What to work on
Can you copy the material below word for word, leaving out the pictures?

Excerpted records
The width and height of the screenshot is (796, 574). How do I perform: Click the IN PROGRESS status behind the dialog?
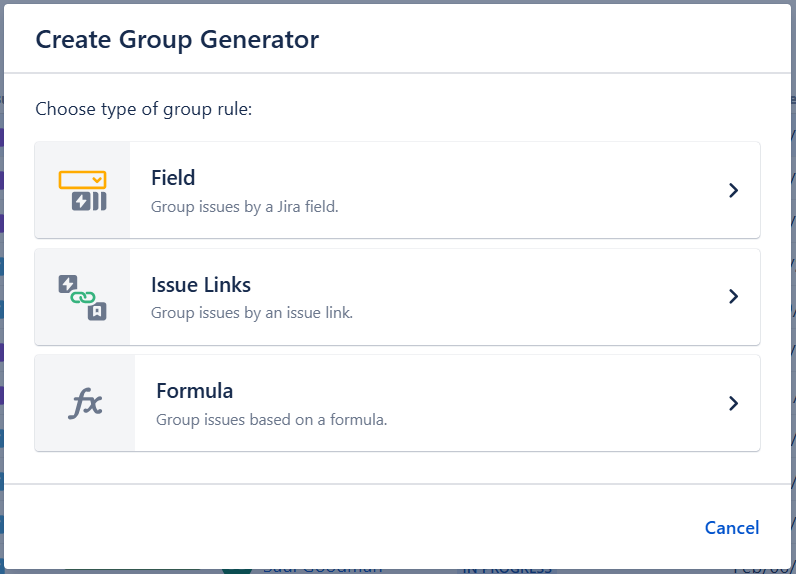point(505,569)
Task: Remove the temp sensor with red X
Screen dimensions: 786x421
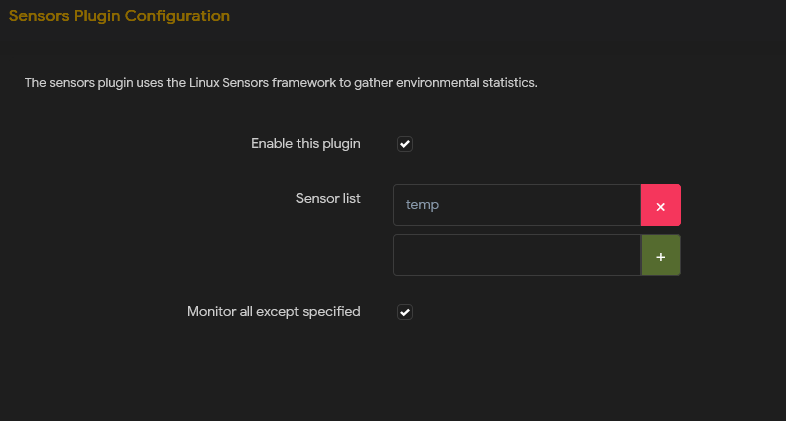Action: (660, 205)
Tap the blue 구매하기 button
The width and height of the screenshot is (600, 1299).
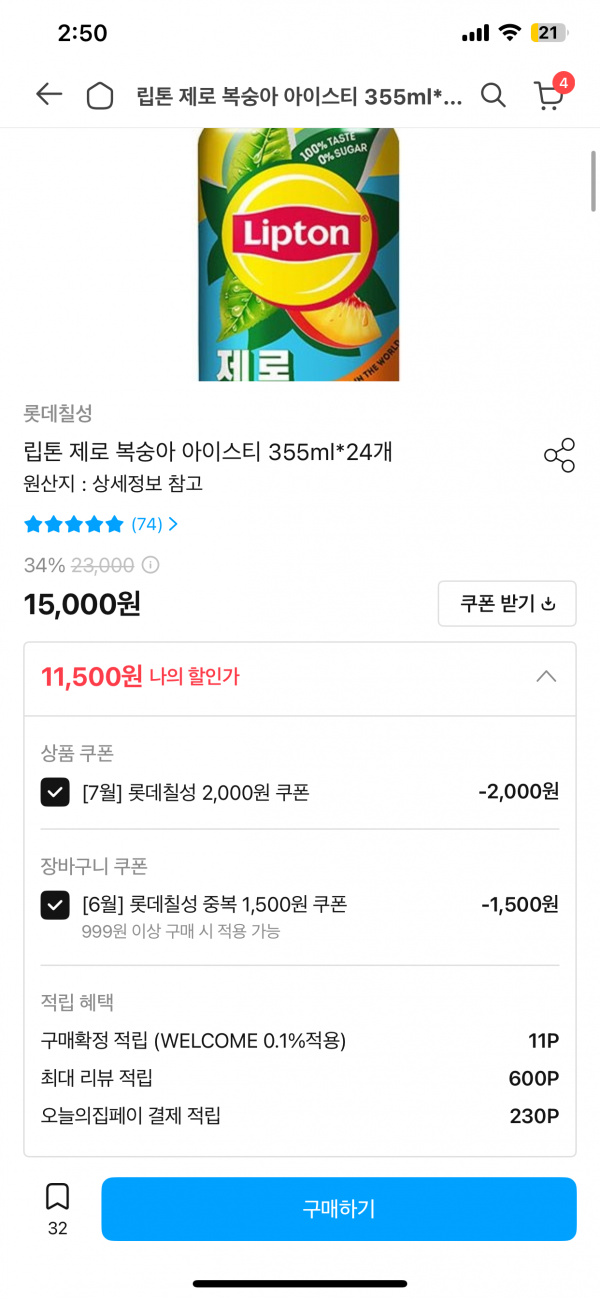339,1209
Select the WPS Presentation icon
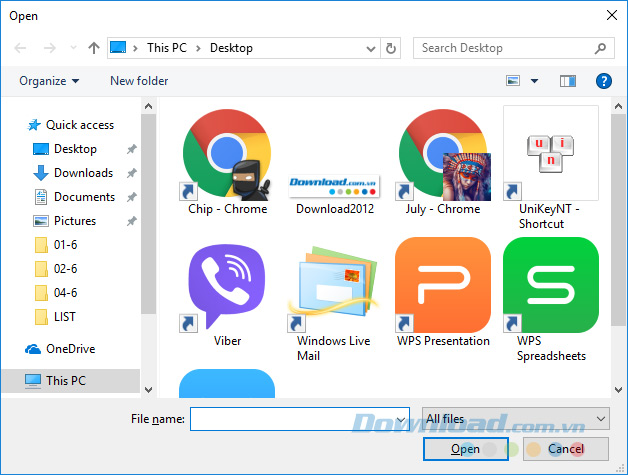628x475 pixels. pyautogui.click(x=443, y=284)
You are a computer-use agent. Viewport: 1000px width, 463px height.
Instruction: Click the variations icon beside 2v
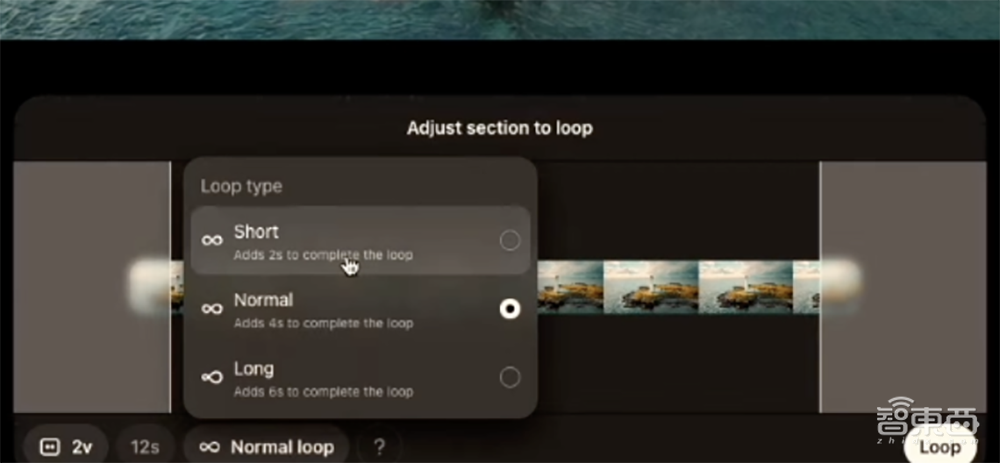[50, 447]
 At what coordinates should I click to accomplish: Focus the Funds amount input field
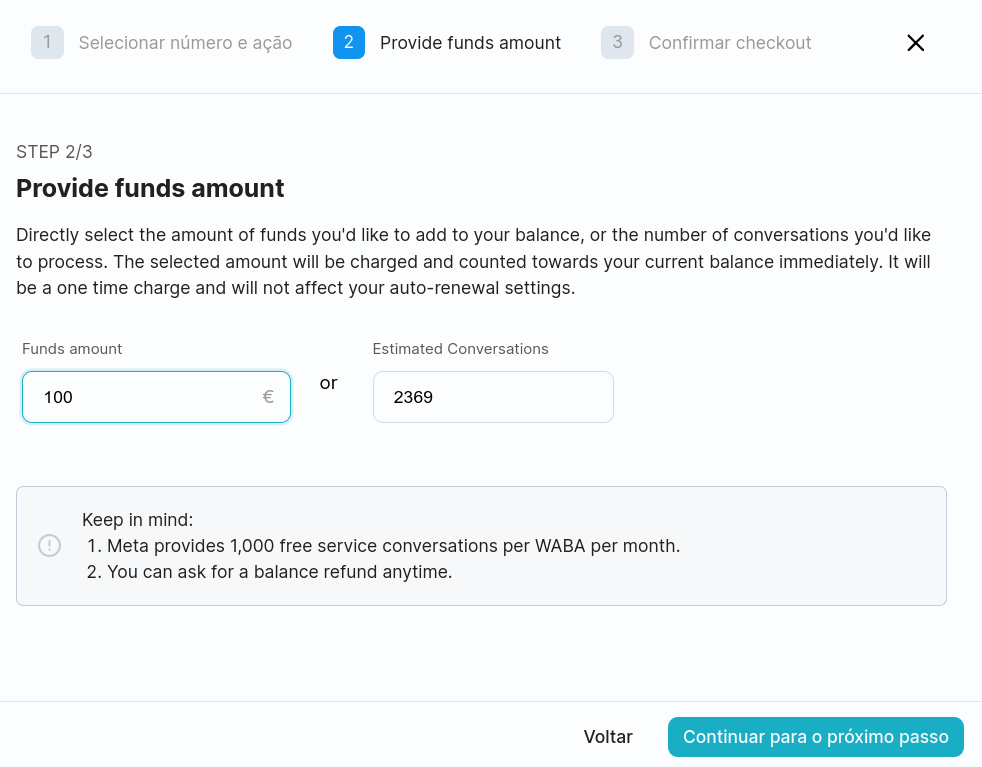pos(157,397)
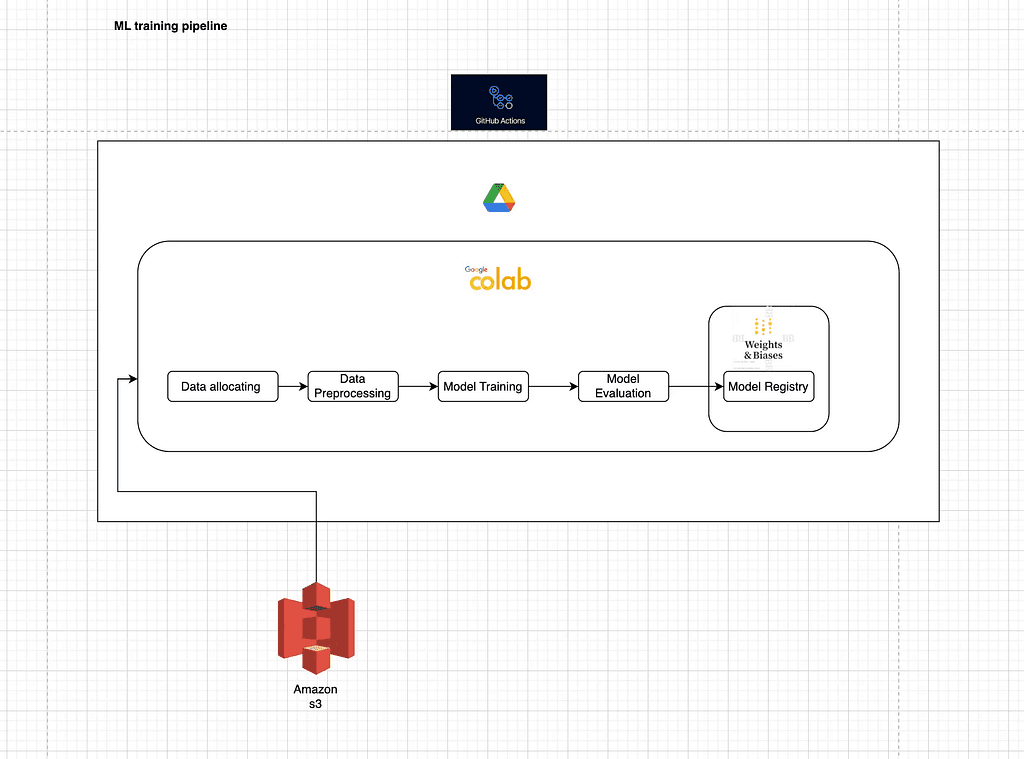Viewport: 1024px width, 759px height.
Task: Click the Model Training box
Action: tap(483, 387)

Result of this task
The width and height of the screenshot is (796, 574). How do I perform: Click the IN PROGRESS status behind the dialog?
point(505,569)
Task: Remove the temp sensor with red X
Screen dimensions: 786x421
Action: (660, 205)
Tap the blue 구매하기 button
The width and height of the screenshot is (600, 1299).
339,1209
Select the WPS Presentation icon
628x475 pixels. pyautogui.click(x=443, y=284)
You are a computer-use agent. Viewport: 1000px width, 463px height.
Instruction: Click the variations icon beside 2v
[50, 447]
 At what coordinates should I click to accomplish: Focus the Funds amount input field
pos(157,397)
Viewport: 1024px width, 759px height.
Task: Click the Model Training box
Action: tap(483, 387)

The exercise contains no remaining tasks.